▶ _Requirement_
Look through the entries below for the string "will", and copy each line where it is found.

▶ _Exercise data_

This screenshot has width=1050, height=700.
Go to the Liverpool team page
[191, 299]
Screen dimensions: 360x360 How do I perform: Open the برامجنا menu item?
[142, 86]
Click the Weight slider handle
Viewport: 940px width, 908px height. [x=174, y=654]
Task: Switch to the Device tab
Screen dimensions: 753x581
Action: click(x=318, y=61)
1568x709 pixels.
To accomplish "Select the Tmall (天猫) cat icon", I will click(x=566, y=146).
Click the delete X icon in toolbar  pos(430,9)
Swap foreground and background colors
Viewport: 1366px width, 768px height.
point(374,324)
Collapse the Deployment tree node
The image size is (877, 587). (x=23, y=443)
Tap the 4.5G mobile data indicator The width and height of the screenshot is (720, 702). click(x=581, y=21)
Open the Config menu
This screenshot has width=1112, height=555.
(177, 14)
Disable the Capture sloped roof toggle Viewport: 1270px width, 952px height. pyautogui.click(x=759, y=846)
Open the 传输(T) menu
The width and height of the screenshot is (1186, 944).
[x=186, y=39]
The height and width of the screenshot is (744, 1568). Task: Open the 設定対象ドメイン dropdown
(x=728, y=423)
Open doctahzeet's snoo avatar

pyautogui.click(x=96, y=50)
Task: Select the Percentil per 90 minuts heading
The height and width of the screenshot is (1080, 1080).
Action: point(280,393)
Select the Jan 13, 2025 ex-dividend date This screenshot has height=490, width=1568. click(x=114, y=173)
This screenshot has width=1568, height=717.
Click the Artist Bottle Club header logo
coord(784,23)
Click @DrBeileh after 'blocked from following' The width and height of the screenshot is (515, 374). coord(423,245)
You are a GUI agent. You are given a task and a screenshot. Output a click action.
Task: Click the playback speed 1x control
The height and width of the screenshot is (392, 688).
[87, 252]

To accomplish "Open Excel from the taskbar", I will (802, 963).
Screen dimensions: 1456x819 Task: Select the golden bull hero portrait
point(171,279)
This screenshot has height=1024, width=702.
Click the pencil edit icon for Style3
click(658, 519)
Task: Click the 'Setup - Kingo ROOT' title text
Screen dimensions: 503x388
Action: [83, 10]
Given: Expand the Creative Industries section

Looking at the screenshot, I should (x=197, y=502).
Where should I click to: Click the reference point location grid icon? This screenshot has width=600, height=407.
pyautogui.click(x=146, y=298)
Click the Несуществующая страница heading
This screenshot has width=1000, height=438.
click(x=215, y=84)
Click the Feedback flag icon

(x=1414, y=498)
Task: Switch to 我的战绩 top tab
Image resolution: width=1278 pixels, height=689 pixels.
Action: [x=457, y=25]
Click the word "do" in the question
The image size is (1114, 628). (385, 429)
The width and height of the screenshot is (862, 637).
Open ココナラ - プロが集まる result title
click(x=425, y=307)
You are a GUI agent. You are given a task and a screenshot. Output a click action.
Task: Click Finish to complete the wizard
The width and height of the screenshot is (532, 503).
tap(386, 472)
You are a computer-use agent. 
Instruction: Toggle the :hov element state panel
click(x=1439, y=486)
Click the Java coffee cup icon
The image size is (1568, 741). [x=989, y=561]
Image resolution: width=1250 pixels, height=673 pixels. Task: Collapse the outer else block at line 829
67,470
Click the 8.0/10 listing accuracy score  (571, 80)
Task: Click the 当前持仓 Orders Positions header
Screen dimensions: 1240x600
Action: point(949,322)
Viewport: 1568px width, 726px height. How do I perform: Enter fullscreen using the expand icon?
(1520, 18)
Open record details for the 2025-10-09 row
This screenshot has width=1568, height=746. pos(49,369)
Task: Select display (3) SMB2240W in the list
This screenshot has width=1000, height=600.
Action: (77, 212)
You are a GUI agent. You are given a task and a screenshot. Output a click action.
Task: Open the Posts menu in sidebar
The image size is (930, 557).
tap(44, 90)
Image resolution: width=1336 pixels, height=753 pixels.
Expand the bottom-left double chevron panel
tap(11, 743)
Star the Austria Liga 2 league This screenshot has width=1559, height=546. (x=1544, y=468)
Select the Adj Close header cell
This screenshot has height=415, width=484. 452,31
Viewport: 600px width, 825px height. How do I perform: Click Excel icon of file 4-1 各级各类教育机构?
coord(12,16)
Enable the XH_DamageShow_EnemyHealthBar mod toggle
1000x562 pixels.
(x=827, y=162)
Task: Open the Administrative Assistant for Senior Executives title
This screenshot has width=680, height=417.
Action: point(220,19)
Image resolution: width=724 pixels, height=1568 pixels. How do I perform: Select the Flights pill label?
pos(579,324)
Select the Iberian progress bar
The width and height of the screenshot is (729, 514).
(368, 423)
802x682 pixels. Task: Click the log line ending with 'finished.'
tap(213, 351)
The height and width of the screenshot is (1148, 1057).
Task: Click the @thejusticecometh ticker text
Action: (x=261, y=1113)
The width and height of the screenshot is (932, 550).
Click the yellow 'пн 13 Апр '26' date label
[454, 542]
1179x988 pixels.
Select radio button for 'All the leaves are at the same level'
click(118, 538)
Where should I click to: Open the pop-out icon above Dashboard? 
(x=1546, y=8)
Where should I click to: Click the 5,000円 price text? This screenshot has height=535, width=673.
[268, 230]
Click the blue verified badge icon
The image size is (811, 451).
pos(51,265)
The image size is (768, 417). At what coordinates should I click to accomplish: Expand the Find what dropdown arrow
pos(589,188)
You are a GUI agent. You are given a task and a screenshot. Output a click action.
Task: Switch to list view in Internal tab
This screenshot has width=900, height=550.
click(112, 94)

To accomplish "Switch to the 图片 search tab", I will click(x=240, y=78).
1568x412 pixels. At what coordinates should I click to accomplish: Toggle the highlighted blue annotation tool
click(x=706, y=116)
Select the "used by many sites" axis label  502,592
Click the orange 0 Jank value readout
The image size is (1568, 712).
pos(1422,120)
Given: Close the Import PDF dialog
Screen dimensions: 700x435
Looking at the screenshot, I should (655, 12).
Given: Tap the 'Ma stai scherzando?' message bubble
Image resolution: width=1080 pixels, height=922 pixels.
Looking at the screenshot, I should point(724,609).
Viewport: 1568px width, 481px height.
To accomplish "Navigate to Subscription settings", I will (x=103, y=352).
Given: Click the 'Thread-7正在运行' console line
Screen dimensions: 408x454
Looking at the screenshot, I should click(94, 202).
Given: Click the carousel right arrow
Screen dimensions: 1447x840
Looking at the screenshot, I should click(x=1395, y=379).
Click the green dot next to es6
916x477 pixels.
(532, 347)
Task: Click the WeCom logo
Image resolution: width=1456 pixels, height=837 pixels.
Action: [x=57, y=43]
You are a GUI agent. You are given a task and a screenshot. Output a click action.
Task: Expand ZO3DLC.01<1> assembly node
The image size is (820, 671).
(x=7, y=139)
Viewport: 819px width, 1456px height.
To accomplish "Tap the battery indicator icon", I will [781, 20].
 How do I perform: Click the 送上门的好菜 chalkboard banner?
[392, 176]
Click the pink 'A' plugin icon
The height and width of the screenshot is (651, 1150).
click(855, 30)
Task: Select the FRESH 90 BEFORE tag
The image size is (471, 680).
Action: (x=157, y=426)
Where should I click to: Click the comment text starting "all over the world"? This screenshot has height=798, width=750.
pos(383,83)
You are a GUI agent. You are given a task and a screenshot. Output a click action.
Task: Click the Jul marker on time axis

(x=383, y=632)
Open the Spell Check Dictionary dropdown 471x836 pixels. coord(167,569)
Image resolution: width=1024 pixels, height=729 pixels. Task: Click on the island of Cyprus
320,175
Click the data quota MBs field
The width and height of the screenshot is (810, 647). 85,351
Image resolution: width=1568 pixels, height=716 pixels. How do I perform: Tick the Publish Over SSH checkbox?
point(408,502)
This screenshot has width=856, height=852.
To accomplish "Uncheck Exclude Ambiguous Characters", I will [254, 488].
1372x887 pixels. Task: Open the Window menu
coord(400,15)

▶ _Answer section_
To accomplish "Select the Tmall (天猫) cat icon", I will click(x=566, y=146).
To accomplish "Open Excel from the taskbar", I will (802, 963).
To accomplish "Switch to the 图片 search tab", I will click(x=240, y=78).
To accomplish "Navigate to Subscription settings", I will (x=103, y=352).
To accomplish "Tap the battery indicator icon", I will [781, 20].
To accomplish "Uncheck Exclude Ambiguous Characters", I will [254, 488].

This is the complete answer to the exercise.